I am trying to plot out the difference between two ODE solvers based on Taylor series:

  • 1st order acccurate: $x(t_0 + h) = x(t_0) + h x'(t_0)$ and
  • 2nd order accurate: $x(t_0 + h) = x(t_0) + h x'(t_0) + \frac{h^2}{2} x''(t_0)$

ODE: x'= -x + e^-t x0 = 0; t0 = 0 x'' = x - 2e^-t

For some reason real solution and both 1st and 2nd order approximation are the same.
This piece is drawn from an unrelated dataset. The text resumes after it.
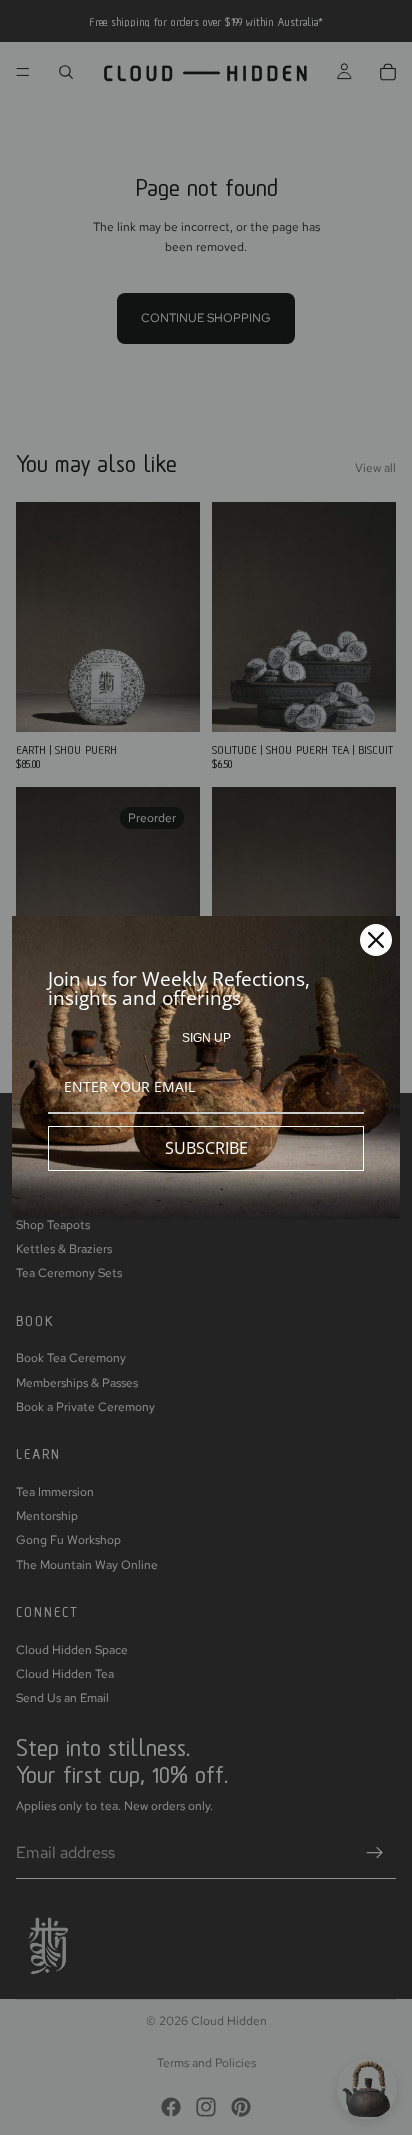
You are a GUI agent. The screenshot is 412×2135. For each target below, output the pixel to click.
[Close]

Any ideas?

from math import exp
from numpy import arange
from numpy import zeros
from matplotlib import pyplot as plt

def f(t,x):
    dx = -x + exp(-t)
    return dx

def df(t,x):
    df = x - 2*exp(-t)
    return df

def real(h):
    t = 0
    xk_list = []
    tk_list = []
    def func(t):
        x = t*exp(-t)
        return x

    while(True):
        xk_list.append(func(t))
        tk_list.append(t)
        t += h
        if (t > 3.0):
            return tk_list, xk_list

def forward_euler_1(x0, t0, h):
    xk = x0
    tk = t0
    tk_list = []
    xk_list = []
    counter = 0
    while(True):
        xk1 = xk + h*f(tk,xk)
        xk_list.append(xk)
        tk_list.append(tk)
        if(tk > 3.0):
            print(counter,tk)
            return tk_list, xk_list
        xk = xk1
        tk = tk + h
        counter += 1

def forward_euler_2(x0,t0,h):
    xk = x0
    tk = t0
    tk_list = []
    xk_list = []
    counter = 0 

    while(True):
        xk1 = xk + h*f(tk, xk) + (h**2)/2*df(tk, xk)
        xk_list.append(xk1)
        tk_list.append(tk)    
        if(tk > 3.0):
            print(counter,tk)
            return tk_list, xk_list        
        xk = xk1
        tk = tk + h
        counter += 1

x, y = forward_euler_1(0.0, 0.0,0.001)
x2, y2 = forward_euler_2(0.0, 0.0, 0.001)
x3, y3 = real(0.001)

plt.plot(x,y)
plt.plot(x2,y2,'--')
plt.plot(x3, y3)
plt.show()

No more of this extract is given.